[Stored data]
================================
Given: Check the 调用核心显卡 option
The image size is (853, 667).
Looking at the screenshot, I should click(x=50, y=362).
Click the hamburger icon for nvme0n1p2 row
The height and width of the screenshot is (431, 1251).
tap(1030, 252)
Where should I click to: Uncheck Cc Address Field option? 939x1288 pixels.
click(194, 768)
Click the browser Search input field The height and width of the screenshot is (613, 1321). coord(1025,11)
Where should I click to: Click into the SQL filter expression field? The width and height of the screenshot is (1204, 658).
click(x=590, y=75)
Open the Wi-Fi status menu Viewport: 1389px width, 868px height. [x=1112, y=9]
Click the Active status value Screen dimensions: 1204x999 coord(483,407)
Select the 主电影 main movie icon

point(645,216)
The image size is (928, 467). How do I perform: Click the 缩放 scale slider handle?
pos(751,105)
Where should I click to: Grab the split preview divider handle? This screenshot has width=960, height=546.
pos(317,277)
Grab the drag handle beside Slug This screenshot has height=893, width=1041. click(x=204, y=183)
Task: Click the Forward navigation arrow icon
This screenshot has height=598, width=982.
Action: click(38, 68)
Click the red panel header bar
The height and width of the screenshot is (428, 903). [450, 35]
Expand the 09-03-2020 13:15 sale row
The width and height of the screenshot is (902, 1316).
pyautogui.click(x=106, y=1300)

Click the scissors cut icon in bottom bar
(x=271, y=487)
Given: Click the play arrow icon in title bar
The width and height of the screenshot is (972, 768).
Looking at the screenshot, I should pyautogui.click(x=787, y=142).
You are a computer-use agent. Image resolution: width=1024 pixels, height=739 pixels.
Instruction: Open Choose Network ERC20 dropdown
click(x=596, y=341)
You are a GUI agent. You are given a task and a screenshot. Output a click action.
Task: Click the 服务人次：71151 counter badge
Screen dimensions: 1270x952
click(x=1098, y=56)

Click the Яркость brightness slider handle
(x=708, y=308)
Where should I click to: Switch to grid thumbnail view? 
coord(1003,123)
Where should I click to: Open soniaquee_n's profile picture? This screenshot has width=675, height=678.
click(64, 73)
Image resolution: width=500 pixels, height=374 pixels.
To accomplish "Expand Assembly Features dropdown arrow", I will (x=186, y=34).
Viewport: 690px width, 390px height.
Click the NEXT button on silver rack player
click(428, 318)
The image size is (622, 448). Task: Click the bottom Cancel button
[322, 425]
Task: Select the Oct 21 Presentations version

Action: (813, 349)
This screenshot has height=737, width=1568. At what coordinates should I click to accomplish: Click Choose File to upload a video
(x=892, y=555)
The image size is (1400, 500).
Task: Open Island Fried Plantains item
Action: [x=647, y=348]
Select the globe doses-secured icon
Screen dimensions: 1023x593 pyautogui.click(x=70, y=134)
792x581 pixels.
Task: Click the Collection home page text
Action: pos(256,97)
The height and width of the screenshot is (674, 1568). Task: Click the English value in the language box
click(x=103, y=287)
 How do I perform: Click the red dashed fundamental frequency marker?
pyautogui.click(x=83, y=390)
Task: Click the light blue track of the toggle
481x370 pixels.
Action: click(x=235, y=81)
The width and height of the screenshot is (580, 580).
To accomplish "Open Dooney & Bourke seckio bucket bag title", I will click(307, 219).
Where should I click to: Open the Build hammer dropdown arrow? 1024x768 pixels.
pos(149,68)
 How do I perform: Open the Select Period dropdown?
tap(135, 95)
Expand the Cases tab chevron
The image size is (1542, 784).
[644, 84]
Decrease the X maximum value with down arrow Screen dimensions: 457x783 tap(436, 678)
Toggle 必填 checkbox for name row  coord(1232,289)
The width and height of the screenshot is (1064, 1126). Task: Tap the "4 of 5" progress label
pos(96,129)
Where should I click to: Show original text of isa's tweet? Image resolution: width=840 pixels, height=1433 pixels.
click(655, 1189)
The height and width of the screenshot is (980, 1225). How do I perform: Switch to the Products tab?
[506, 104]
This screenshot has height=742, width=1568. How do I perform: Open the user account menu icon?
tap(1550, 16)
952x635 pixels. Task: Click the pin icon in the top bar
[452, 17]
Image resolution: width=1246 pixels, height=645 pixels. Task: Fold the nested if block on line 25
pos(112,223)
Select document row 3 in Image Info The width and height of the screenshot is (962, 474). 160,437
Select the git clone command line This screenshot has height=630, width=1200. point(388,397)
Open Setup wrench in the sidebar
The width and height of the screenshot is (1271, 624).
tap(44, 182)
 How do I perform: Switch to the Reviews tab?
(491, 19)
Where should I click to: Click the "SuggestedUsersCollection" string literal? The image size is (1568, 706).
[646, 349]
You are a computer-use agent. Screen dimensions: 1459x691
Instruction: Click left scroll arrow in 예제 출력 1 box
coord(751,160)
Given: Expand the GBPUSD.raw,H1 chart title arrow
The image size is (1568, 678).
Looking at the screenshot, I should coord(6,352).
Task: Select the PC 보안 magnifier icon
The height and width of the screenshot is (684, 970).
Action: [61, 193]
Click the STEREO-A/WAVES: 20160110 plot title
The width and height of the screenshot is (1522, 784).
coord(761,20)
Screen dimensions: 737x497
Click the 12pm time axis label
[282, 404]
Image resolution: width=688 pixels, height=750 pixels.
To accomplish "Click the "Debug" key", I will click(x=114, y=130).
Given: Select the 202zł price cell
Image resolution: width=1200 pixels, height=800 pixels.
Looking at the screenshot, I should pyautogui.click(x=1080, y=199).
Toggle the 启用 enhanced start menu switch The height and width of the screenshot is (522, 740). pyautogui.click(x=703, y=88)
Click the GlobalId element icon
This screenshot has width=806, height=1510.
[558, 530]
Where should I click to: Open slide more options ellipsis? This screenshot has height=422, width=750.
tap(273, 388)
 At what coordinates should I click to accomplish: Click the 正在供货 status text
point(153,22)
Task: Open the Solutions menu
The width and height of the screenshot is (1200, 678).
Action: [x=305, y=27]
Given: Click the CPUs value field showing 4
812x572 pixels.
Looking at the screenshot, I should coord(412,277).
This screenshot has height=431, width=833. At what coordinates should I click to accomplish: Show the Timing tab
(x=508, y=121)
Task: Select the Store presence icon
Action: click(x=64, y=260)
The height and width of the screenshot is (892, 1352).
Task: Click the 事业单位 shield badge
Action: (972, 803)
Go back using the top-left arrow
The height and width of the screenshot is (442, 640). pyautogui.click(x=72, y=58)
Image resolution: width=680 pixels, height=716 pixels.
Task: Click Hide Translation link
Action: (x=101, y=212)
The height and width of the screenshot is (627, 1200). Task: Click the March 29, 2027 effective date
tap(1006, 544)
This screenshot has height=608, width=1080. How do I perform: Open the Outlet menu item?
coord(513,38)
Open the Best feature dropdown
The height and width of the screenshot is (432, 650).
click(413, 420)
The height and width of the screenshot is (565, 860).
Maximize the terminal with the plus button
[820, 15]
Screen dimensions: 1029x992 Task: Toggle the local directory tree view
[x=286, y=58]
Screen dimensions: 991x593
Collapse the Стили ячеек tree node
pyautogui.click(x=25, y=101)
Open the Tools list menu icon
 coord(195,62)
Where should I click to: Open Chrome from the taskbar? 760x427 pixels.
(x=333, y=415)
================================
# WHAT TO DO
Show each line in the data where the string "computer" appears.

# SOLUTION BELOW
You are a computer-use agent. Image resolution: width=1024 pixels, height=739 pixels.
You are a computer-use agent. Screen dimensions: 1459x691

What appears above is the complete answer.